There’s an increasing marketing habit I’ve observed with food advertising in recent times, and I have something to say.
Corporations, take note: places are not flavours.
For example, what the hell am I supposed to assume “southwest sauce” is before Subway slop it all over my miserable, wrinkled sandwich? The gritty, earthy taste of Arizonian gravel? The desperate tears of Las Vegas tourists wringing out their mortgage repayments over a roulette table? Some filthy euphemism for man-sauce?
Similarly, emotions are not flavours. The “Angry Whopper” doesn’t sound like it’s supposed to be a spicy hamburger. It sounds more like Mark “Jacko” Jackson straining on the bog after a salty carbohydrates binge.
Finally, abstract concepts are not flavours. There’s a new sugar-free flavour of Eclipse mints floating around Australian convenience stores. Granted, “Sugar Free But Will Probably Give You Cancer Down The Track Mints” doesn’t quite have that zing to it, but did they really have to resort to naming the new mint flavour “Black Chill”? All I’m asking for is oral hygiene – not something which sounds like a Ministry of Sound compilation, or R-rated porn.
{ 3 comments… read them below or add one }
oh oh, I have another one: adjectives are not flavours, like in sports drinks have: ELECTRIC BERRY! or ORANGE BLAST!
I hate that.
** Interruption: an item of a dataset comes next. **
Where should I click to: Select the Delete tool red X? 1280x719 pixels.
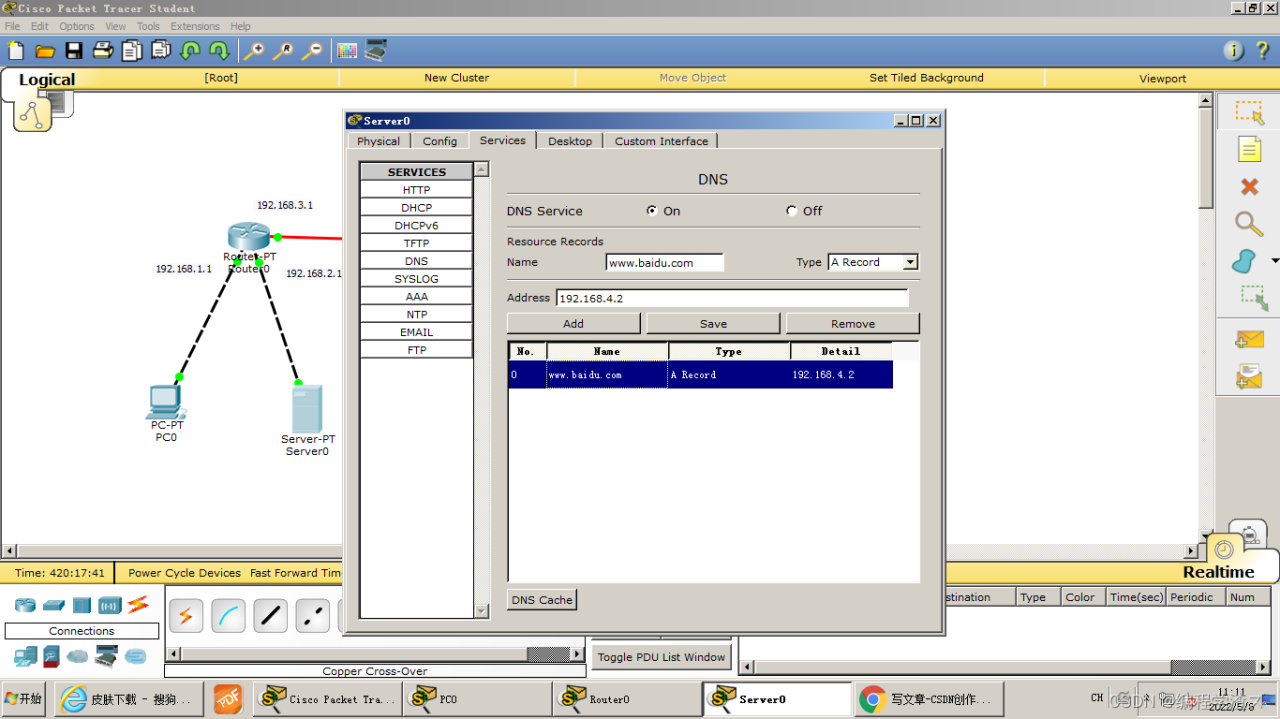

I want to be refreshed, not injured!
Your willingness to buy into the assumption that the cardinal points all refer to regions of the United States is awesome and cute.
Southwest Sauce is totally a Margaret River chardonnay.
I know this is an old entry and shit, but dude!
Those sugar free Eclipse Mints taste like absolute crap. I had to buy some the other day because I’d rocked up to work drunk and I reeked of alcohol, and I swear they taste what I imagine fabric softner would taste like going by the smell.
FOUL.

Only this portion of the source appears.